PARTI DELL'ESERCIZIO
(1) Riscrivi il tratto dell'articolo sul processo ai medici che va da "Caltanissetta – È" fino a "pm Stefano Strino.", sostituendo "pm" con "pubblico ministero".
(2) In che giorno è morto Calogero Paruzzo, secondo l'articolo sul processo ai medici?
(3) Elenca, per favore, tutte le persone chiamate per nome nell'articolo sul processo ai medici.

BLOCCO DI TESTO
Caltanissetta – È per omicidio colposo che saranno processati. Questa l’imputazione contestata a sei medici dell’ospedale «Sant’Elia», sull’onda del decesso di un paziente. Era stato il gup di Caltanissetta, Emanuela Carrabotta , a disporre il rinvio a giudizio accogliendo le richieste del pm Stefano Strino.
Sono stati chiamati in causa per il decesso dell’allora settantaseienne Calogero Paruzzo a causa di un aneurisma dell’aorta addominale. Il suo cuore s’è fermato per sempre, dopo un intervento chirurgico d’urgenza, nel febbraio di quattro anni fa. È entrato in ospedale il 14 febbraio del 2019 ed è morto la mattina del 18 febbraio successivo, dopo essere finito sotto i ferri.

DATI MOSTRATI
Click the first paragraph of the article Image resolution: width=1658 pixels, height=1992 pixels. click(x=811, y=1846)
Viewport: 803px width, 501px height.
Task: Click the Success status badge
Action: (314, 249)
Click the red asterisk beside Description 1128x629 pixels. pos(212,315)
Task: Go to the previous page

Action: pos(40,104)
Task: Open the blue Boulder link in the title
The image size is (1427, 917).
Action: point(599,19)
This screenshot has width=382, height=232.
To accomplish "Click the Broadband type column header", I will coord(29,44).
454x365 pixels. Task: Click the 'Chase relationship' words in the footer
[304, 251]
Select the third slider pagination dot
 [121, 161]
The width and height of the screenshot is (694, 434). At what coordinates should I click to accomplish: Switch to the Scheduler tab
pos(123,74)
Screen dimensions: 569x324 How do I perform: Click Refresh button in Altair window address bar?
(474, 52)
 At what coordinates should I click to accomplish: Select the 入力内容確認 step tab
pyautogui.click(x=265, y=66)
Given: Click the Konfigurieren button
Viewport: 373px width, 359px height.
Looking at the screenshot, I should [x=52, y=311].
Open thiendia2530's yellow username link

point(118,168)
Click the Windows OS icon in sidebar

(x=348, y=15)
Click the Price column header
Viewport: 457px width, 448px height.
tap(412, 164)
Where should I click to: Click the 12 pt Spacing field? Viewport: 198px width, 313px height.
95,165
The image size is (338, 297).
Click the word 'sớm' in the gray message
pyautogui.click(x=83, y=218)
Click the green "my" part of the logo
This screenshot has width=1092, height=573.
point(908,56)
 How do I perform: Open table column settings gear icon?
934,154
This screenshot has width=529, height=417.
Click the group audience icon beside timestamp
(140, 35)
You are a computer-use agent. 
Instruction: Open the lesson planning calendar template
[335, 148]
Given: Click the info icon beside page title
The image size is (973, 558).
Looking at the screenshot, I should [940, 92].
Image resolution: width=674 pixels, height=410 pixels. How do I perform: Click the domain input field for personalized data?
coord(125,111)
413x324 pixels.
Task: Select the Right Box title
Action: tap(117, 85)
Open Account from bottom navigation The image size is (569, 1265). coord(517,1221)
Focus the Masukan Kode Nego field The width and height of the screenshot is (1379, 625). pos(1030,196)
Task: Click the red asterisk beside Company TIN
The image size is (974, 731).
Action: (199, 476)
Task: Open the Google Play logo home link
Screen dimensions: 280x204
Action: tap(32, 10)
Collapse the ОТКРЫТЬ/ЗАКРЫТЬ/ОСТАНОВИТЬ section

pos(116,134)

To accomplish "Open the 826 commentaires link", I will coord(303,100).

RISPOSTE SCRITTE
(1)
Caltanissetta – È per omicidio colposo che saranno processati. Questa l’imputazione contestata a sei medici dell’ospedale «Sant’Elia», sull’onda del decesso di un paziente. Era stato il gup di Caltanissetta, Emanuela Carrabotta , a disporre il rinvio a giudizio accogliendo le richieste del pubblico ministero Stefano Strino.

(2) La mattina del 18 febbraio 2019.

(3) Emanuela Carrabotta, Stefano Strino, Calogero Paruzzo